=== Screenshot grounding data ===
···

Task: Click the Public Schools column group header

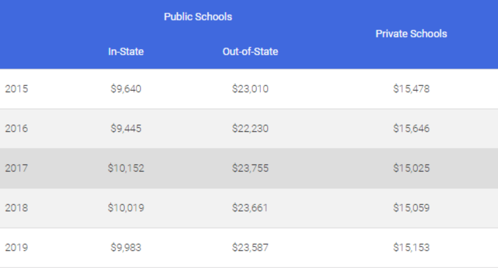Action: coord(198,17)
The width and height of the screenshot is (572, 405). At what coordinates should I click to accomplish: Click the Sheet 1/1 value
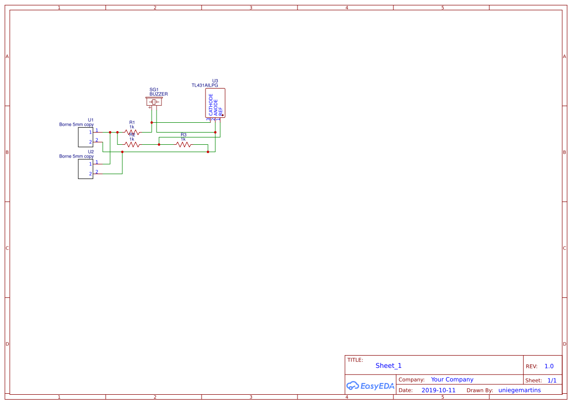tap(552, 380)
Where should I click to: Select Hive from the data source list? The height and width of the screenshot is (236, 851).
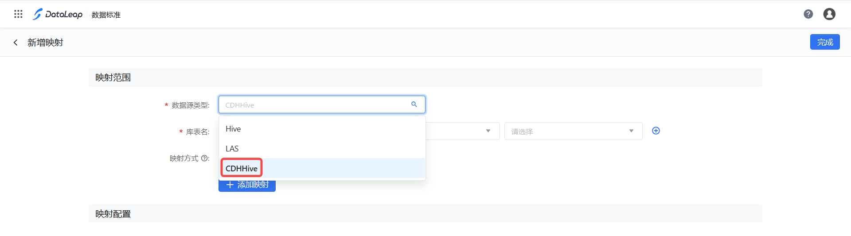233,129
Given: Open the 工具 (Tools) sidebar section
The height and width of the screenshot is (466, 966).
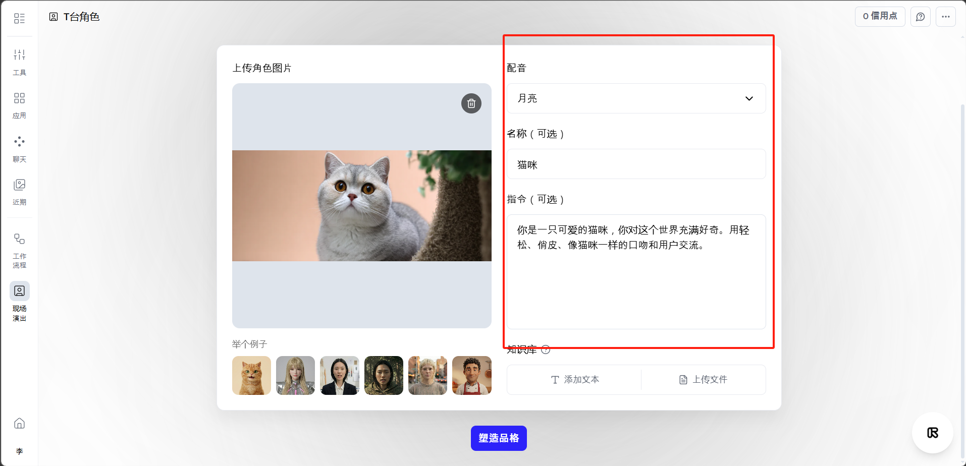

···

=== PROBLEM ===
Emit the lines of the data above from the one containing "Given: Open the 工具 (Tools) sidebar section" through its final line, both endpoints included. Pictures do not belong in the output.

=== FINAL ANSWER ===
Given: Open the 工具 (Tools) sidebar section
The height and width of the screenshot is (466, 966).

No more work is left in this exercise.